* [DATA RECORDS]:
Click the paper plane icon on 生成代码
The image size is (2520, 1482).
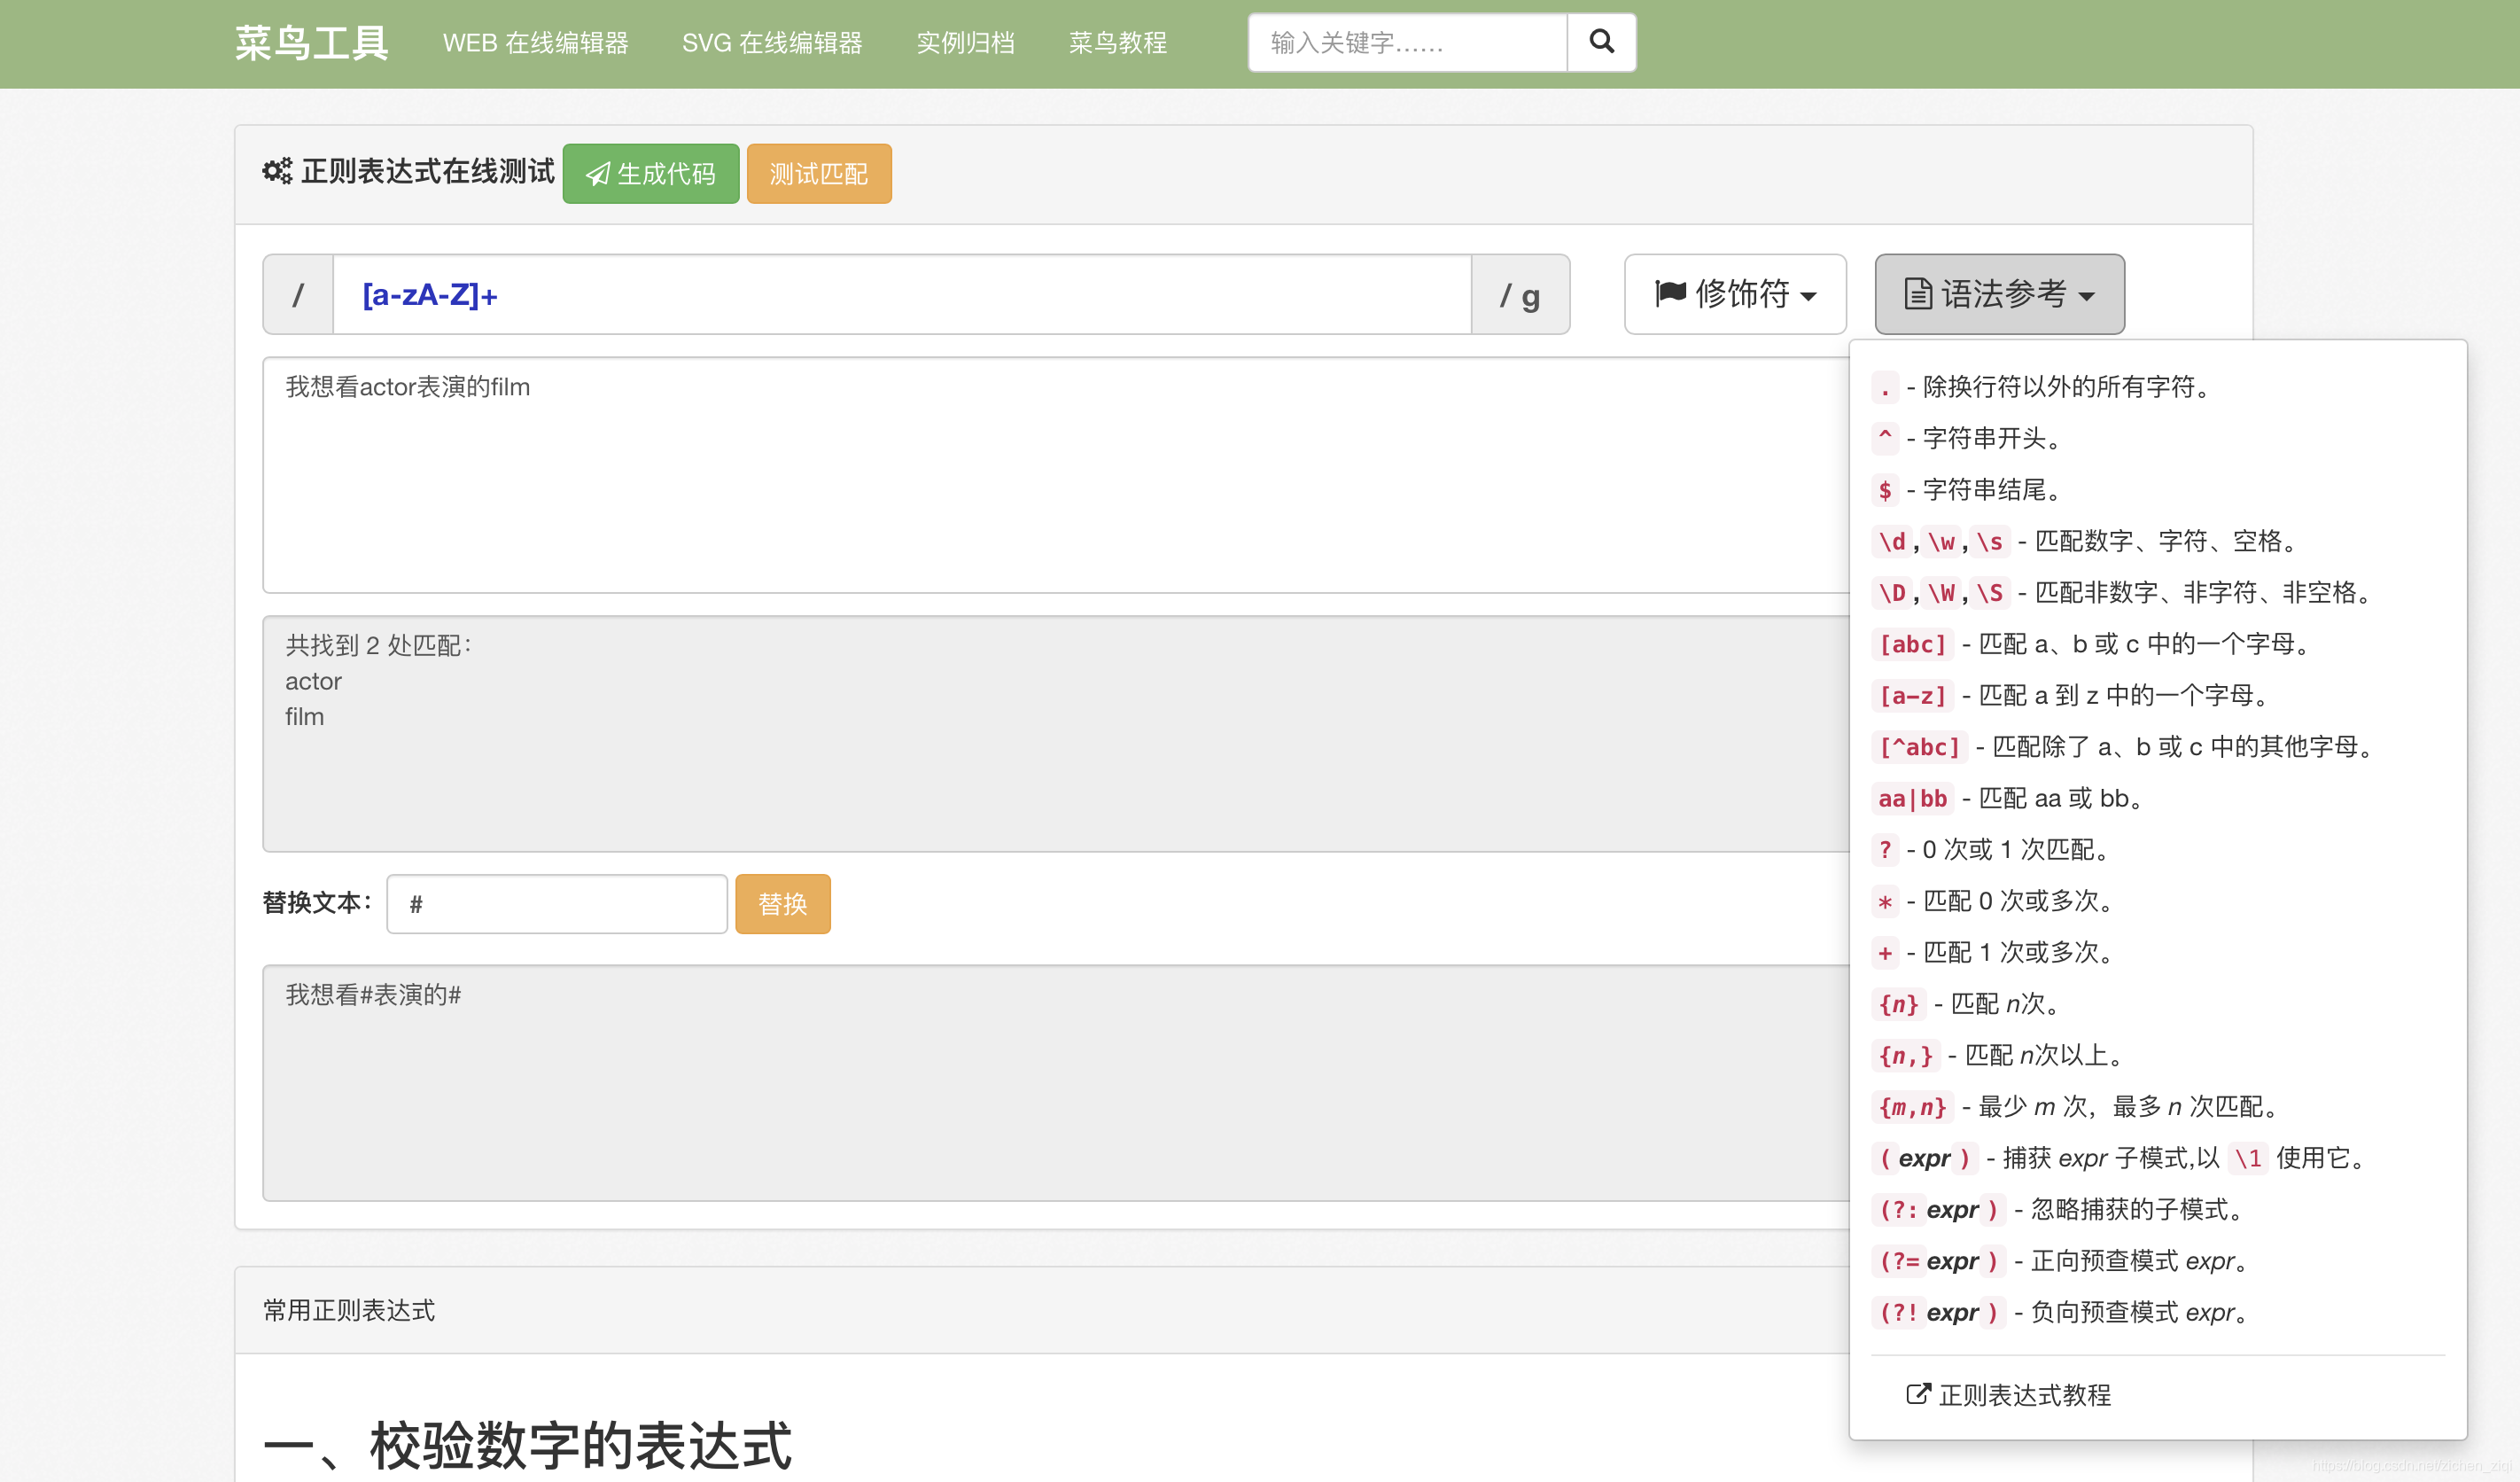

...

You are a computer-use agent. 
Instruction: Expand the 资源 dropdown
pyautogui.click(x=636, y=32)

* [TRY IT]:
From the records above, print only the lines between the one holding "Click the paper plane icon on 生成代码" and the one holding "The image size is (2520, 1482).", inclusive, exactly as they stand.

* [ANSWER SPACE]:
Click the paper plane icon on 生成代码
The image size is (2520, 1482).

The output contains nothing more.